DATASET RECORDS: Begin

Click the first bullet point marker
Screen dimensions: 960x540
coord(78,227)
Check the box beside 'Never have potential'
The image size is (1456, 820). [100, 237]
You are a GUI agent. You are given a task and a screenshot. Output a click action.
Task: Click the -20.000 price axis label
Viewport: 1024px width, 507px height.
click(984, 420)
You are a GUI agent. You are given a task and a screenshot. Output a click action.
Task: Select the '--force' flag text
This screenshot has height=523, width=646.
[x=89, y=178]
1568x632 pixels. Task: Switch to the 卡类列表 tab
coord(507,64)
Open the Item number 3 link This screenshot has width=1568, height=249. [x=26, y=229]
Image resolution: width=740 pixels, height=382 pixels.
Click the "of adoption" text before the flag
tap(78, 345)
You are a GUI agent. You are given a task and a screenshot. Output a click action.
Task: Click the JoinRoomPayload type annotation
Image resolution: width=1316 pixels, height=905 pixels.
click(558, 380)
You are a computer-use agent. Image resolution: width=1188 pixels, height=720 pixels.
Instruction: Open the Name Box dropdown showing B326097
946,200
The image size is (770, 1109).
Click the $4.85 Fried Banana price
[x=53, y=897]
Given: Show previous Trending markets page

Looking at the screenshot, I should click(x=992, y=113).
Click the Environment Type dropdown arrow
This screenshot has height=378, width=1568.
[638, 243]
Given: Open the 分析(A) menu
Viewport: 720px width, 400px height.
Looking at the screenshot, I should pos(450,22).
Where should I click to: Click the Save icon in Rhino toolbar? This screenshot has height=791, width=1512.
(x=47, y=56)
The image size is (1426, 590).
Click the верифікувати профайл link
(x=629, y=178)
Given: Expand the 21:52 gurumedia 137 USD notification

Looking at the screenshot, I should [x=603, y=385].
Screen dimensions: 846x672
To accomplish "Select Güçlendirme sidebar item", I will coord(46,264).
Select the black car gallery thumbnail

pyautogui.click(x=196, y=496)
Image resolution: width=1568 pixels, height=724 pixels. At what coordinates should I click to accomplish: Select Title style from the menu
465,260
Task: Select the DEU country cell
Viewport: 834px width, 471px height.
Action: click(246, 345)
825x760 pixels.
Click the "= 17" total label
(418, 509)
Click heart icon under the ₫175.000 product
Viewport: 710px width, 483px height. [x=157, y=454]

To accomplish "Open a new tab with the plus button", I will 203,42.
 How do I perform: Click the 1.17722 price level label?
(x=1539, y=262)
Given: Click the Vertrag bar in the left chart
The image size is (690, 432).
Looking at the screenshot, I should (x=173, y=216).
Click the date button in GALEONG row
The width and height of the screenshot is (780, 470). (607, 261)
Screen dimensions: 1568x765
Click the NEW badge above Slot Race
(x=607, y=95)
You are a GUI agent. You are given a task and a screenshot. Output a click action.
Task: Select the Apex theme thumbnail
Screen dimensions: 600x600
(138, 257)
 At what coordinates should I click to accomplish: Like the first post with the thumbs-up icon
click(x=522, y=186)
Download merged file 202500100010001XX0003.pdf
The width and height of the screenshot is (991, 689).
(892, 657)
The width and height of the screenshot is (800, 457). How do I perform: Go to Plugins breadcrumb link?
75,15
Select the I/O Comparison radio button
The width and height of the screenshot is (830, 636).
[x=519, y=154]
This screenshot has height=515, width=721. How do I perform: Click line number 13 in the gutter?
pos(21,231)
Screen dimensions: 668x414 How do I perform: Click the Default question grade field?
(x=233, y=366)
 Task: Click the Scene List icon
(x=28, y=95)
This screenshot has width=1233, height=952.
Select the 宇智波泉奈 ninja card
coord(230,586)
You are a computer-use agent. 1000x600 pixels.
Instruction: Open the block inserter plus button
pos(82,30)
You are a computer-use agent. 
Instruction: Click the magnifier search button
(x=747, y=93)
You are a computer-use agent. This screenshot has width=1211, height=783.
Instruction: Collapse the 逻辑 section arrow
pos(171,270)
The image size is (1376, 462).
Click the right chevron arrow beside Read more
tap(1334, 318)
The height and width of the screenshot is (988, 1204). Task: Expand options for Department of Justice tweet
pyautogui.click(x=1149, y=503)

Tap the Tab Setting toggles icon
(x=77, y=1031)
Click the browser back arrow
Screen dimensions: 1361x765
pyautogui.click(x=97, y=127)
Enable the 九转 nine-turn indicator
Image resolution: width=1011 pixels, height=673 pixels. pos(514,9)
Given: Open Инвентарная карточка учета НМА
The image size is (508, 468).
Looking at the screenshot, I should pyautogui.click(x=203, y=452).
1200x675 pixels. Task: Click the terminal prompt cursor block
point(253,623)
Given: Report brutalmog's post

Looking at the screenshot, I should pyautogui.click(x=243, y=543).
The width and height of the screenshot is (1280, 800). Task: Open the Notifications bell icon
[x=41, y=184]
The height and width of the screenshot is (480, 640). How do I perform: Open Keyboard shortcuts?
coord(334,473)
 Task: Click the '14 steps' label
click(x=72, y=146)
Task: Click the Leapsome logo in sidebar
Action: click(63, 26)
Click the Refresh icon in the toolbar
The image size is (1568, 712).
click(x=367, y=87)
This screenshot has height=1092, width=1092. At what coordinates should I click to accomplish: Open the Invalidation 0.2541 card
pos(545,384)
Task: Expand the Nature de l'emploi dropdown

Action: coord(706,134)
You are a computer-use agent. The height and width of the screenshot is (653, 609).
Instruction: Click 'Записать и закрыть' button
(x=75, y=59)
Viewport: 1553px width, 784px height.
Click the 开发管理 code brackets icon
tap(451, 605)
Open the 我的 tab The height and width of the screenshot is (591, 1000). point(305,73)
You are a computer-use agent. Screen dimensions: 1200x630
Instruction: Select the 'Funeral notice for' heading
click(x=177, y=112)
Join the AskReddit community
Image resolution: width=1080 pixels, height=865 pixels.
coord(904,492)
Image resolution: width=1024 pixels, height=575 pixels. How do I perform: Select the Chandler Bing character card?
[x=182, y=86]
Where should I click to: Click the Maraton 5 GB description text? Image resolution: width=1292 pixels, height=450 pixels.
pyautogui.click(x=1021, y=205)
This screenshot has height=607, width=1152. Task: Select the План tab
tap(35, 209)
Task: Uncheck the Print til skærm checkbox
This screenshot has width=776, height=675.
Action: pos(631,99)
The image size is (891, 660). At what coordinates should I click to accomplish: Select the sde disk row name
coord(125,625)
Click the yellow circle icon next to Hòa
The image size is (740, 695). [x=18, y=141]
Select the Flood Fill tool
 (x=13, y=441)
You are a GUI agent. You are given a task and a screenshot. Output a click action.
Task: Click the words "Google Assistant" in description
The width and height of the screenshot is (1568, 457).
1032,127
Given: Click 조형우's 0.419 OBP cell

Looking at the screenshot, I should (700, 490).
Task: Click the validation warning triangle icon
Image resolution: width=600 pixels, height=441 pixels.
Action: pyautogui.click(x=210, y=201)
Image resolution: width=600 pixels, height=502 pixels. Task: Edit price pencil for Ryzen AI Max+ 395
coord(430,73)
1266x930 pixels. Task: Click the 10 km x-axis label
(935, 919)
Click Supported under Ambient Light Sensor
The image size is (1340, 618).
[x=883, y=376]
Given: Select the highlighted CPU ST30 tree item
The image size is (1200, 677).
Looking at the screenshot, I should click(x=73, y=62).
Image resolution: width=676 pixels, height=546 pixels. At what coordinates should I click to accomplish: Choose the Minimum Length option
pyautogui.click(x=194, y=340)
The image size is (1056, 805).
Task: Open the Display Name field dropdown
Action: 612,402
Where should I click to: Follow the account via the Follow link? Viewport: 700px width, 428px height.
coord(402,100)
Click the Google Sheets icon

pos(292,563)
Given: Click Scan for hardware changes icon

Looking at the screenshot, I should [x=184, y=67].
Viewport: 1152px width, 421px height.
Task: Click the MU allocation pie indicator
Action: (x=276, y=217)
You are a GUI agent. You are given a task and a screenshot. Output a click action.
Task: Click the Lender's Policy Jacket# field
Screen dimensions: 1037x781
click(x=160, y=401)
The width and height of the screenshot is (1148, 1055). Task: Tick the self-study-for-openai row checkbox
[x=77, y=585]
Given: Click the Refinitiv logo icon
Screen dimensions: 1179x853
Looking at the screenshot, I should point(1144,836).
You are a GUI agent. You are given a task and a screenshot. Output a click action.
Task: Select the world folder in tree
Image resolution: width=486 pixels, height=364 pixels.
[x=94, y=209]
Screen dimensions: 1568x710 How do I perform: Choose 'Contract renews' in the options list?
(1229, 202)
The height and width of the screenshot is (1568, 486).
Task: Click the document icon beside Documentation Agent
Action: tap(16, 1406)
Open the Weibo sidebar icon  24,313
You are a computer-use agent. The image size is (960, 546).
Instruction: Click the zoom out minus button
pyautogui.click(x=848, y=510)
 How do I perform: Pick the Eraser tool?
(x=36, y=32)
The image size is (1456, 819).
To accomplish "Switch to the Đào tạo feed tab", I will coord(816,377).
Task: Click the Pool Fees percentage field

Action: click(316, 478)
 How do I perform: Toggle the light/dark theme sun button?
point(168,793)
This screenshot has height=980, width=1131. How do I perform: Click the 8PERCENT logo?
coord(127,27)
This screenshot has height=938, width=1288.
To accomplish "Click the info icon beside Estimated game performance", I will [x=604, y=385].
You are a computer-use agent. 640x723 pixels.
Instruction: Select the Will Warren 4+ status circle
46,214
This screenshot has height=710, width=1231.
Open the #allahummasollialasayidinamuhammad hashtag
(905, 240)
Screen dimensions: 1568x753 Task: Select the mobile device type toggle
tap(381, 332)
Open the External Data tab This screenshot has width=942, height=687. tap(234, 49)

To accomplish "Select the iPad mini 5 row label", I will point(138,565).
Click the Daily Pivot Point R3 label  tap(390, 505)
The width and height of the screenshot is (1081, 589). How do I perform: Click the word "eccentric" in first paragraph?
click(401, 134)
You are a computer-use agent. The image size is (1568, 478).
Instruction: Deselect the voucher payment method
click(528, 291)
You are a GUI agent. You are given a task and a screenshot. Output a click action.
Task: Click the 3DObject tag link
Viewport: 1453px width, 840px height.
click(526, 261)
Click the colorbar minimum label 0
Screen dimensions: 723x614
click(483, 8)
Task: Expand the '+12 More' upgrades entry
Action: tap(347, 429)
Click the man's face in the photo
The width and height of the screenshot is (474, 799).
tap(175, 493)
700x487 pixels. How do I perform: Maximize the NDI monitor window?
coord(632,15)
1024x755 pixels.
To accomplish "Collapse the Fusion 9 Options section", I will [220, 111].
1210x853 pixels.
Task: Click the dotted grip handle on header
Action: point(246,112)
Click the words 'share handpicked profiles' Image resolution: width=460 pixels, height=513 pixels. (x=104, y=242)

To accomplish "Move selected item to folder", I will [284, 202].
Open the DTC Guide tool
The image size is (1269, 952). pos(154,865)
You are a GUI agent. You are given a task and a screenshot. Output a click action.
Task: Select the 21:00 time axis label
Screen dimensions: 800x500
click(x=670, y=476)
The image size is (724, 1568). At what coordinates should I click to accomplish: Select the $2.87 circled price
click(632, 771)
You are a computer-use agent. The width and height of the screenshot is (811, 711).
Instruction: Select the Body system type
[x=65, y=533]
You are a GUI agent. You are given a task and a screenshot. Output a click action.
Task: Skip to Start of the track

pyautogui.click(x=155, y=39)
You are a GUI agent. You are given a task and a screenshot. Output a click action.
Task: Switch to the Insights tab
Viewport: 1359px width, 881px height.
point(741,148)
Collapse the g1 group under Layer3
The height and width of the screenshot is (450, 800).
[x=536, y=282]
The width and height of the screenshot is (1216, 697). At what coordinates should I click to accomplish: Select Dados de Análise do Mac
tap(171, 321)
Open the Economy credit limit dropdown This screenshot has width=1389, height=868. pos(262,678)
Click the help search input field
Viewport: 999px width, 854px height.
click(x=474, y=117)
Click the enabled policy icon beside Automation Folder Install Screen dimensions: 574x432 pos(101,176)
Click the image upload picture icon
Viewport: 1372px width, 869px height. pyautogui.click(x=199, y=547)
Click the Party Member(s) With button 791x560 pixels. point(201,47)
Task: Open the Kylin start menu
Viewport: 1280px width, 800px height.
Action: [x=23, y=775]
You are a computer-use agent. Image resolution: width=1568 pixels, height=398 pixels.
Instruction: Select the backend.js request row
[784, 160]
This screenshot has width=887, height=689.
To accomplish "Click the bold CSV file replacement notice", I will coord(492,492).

DATASET RECORDS: End

ACTIVITY.
Restate word for word only the lines above from the line containing "Given: Click 조형우's 0.419 OBP cell" to the line containing "Given: Select the", both of them included.

RESPONSE.
Given: Click 조형우's 0.419 OBP cell

Looking at the screenshot, I should (700, 490).
Task: Click the validation warning triangle icon
Image resolution: width=600 pixels, height=441 pixels.
Action: pyautogui.click(x=210, y=201)
Image resolution: width=600 pixels, height=502 pixels. Task: Edit price pencil for Ryzen AI Max+ 395
coord(430,73)
1266x930 pixels. Task: Click the 10 km x-axis label
(935, 919)
Click Supported under Ambient Light Sensor
The image size is (1340, 618).
[x=883, y=376]
Given: Select the highlighted CPU ST30 tree item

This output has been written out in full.